Current density (J), induced magnetic field (h), and the strength of electric field (E) are all variables in Eqs. (9) and (10). Also, H is the total magnetic field, and the magnetic field permeability is denoted by \(\mu _{0}\).

3 Nonlocal rotating nanobeam Euler–Bernoulli problem

The studied thermoelastic nanobeam illustrated in graph 1 has these dimensions: length L, width b, and thickness h. The nanobeam is completely immersed in a longitudinal magnetic field and continuously heated by convection, which is presented as a rectified sine wave. We will proceed further with the assumption that the nanobeam rotates about an axis parallel to the z-axis with a constant angular velocity Ω at a suitable distance from its first end, as is shown in Fig. 1. In addition, we supposed that the rotating nanobeam was sufficiently thin. As a result, the beam theory was taken from Euler–Bernoulli as an illustration of the thermomechanical behavior of a nanobeam. Cartesian coordinates \(( x,y,z )\) will be applied to study the proposed problem. Also, the graphene tape that is linked to the nanobeam and connected to an electrical source produces a variable temperature field, which is then applied to the material of the nanobeam. This causes the temperature of the field to change over time.

Figure 1
figure 1

A schematic representation of the revolving thermoelastic nanobeam

Based on the Euler–Bernoulli beam theory, which operates under the assumption of relatively minor deformations, the displacement components can be defined as

$$ u_{1} =u=-z \frac{\partial w}{\partial x},\qquad u_{2} =v=0,\qquad u_{3} =w=w ( x,t ), $$
(11)

where w denotes the transversal displacement (deflection).

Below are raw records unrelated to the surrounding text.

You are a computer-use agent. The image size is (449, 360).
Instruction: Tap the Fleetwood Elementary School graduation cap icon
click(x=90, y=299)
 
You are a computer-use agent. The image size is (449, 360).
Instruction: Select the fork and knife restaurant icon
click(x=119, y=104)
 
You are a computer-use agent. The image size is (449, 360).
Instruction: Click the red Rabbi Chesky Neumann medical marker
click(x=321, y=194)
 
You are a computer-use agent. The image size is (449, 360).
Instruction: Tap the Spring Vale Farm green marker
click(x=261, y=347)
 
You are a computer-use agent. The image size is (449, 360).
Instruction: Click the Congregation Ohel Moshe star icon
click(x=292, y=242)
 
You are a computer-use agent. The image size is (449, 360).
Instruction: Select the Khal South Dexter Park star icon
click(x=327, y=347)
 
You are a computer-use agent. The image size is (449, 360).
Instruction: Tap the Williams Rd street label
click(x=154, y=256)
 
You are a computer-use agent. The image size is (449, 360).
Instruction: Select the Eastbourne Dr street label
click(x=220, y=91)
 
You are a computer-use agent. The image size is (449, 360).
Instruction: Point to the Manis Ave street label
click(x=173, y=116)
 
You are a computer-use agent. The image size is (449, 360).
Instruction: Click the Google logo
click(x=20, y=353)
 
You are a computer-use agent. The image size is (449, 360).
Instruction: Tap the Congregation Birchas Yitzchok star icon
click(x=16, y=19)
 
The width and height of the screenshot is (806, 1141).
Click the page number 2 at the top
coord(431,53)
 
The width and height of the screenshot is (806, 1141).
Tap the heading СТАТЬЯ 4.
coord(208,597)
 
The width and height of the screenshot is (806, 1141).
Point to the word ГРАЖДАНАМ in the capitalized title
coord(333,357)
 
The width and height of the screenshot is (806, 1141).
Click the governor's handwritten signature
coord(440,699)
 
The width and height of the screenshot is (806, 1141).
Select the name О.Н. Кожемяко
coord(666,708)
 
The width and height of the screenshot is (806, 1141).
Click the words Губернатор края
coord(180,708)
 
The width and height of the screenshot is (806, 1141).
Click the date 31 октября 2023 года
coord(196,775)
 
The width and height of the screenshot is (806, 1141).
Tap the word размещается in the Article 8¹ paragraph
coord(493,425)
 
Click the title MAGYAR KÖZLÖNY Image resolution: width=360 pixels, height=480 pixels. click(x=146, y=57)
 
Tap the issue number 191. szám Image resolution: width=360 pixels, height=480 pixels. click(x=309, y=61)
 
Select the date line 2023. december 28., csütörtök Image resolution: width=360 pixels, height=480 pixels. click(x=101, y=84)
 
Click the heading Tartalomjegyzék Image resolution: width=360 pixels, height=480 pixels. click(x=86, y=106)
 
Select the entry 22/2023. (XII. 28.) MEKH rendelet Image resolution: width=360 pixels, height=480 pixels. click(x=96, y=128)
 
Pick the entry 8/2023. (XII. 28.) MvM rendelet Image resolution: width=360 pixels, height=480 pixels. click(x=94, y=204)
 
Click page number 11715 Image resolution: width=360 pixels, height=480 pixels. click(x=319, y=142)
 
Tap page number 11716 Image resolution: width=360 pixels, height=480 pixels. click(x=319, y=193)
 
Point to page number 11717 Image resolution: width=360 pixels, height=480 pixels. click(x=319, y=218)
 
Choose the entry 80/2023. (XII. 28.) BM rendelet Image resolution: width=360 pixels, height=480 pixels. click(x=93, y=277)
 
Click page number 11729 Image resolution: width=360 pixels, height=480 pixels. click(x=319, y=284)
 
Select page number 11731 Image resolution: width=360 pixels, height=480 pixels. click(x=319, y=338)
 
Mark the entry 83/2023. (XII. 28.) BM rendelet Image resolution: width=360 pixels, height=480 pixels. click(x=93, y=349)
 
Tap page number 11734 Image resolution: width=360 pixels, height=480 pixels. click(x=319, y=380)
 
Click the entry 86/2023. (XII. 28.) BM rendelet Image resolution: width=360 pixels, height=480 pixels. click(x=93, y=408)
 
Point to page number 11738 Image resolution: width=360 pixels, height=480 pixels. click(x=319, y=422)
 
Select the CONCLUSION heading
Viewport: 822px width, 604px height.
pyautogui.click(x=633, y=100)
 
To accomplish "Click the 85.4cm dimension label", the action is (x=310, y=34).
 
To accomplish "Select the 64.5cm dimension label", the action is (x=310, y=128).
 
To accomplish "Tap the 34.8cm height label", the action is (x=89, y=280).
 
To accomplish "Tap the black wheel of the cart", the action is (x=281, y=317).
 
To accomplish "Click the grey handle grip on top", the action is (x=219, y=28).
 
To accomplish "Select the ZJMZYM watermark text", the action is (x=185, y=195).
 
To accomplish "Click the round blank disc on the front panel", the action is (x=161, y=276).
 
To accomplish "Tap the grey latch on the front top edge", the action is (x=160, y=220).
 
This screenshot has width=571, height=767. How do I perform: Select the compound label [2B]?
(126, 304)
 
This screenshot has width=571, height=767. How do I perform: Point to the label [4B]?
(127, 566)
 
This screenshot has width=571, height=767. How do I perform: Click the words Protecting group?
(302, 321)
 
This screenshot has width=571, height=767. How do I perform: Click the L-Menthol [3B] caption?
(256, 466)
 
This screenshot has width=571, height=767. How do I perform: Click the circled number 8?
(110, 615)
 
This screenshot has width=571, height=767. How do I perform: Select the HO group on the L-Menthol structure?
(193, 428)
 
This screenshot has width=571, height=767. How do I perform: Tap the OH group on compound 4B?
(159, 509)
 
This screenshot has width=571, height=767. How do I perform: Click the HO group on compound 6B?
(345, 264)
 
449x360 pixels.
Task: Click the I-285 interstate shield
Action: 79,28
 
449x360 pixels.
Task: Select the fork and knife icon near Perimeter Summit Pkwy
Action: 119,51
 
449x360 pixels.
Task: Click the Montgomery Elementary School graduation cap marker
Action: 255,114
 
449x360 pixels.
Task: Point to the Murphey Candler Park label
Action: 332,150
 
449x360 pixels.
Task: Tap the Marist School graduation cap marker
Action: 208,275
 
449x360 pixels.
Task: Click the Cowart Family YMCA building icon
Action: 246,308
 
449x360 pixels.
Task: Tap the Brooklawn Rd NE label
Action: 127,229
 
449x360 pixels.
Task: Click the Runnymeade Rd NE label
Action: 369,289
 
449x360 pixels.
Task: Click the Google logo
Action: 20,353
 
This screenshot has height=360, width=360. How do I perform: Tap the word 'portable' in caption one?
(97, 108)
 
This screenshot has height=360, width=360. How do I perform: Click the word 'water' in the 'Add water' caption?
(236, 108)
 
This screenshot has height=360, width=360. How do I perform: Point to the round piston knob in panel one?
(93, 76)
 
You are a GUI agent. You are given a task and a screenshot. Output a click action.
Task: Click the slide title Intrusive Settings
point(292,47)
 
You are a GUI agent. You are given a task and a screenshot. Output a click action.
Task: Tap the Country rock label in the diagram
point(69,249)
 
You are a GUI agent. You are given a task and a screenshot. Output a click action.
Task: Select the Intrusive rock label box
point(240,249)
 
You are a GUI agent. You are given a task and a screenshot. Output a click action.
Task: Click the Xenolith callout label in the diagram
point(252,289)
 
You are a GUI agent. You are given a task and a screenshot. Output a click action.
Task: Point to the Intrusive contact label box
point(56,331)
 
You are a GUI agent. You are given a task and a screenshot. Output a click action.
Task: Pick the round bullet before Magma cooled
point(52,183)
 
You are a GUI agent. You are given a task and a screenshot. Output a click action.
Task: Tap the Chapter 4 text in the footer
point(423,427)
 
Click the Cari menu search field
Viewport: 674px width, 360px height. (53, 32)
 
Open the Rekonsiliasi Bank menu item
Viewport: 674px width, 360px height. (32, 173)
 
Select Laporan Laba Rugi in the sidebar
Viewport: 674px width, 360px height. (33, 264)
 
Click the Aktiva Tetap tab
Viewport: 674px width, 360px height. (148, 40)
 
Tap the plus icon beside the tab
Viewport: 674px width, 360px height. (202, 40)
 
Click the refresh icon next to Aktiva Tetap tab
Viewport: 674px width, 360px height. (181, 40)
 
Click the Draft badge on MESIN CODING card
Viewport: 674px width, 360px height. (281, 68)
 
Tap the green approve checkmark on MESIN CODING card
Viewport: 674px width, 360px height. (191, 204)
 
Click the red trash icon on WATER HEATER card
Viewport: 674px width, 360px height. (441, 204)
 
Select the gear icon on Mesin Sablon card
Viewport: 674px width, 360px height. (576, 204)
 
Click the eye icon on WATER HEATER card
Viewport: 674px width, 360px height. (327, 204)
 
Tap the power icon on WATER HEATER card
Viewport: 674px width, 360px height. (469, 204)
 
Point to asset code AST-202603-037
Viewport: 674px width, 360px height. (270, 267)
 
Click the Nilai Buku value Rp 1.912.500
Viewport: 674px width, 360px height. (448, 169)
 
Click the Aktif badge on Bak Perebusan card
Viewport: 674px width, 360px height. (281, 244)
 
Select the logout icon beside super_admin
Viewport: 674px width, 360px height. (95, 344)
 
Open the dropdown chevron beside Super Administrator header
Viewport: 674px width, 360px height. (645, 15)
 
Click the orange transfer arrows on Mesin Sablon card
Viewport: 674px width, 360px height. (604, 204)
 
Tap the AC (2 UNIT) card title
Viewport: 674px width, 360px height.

We take into account the axial initial magnetic field H as a vector that acts on the rotating nanobeam in the form of \(\boldsymbol{H} = ( H_{0},0,0 )\). In this particular instance, after applying Eqs. (8) and (9), the induced magnetic field h can be calculated as

$$ \boldsymbol{h} = -H_{x} \biggl( \frac{\partial \boldsymbol{v}}{\partial y} + \frac{\partial \boldsymbol{w}}{\partial z},- \frac{\partial \boldsymbol{v}}{\partial x},- \frac{\partial \boldsymbol{w}}{\partial x} \biggr) = H_{x} \biggl( 0,0, \frac{\partial \boldsymbol{w}}{\partial x} \biggr). $$
(12)

When Eqs. (9) and (12) are used, the current density J is derived as

$$ \boldsymbol{J} = \nabla \times \boldsymbol{h}= -H_{x} \biggl( 0, \frac{\partial ^{2} w}{\partial x^{2}},0 \biggr). $$
(13)

As a result, the Lorentz force F that is induced by the axial magnetic field that is being applied can be computed as

$$ \boldsymbol{F} = ( f_{x}, f_{y}, f_{z} ) = \mu _{0} ( \boldsymbol{J} \times \boldsymbol{H} ) = \mu _{0} H_{x}^{2} \biggl( 0,0, \frac{\partial ^{2} w}{\partial x^{2}} \biggr). $$
(14)

If this is the case, the magnetic force per unit length, also known as the resulting Lorentz force, will have the following form [34]:

$$ f ( x ) = \int _{A} f_{z} \,\mathrm{d}A =A \mu _{0} H_{x}^{2} \frac{\partial ^{2} w}{\partial x^{2}}. $$
(15)

Because rotating parts are used so often in engineering, many researchers have been interested in how they behave mechanically. It has also been used to analyze the free vibrations of nanobeams, which rotate at varying speeds depending on their scale.

The centrifugal tension force \(F_{T} ( x )\) resulting from rotation appears when the nanobeam rotates around an axis parallel to the z-axis at a small distance from one of its ends with a constant angular velocity Ω. The equation of motion for the nanobeam can now be derived by applying Hamilton’s principle, considering the effect of the external forces acting on the nanobeam shown in the previous illustration. For rotating elastic Euler–Bernoulli beam, we have the following motion equations [35, 36]:

$$ \frac{\partial ^{2} M}{\partial x^{2}} +f ( x ) = m \frac{\partial ^{2} w}{\partial t^{2}} - \frac{\partial}{\partial x} \biggl[ F_{T} ( x ) \frac{\partial w}{\partial x} \biggr]. $$
(16)

The last component of Eq. (16) displays the impact of centrifugal force on the mechanical response of the structures, \(m = \rho A\) represents the mass per unit length, M is the bending moment, and \(F_{T} ( x )\) denotes the centrifugal force due to the rotation of the system.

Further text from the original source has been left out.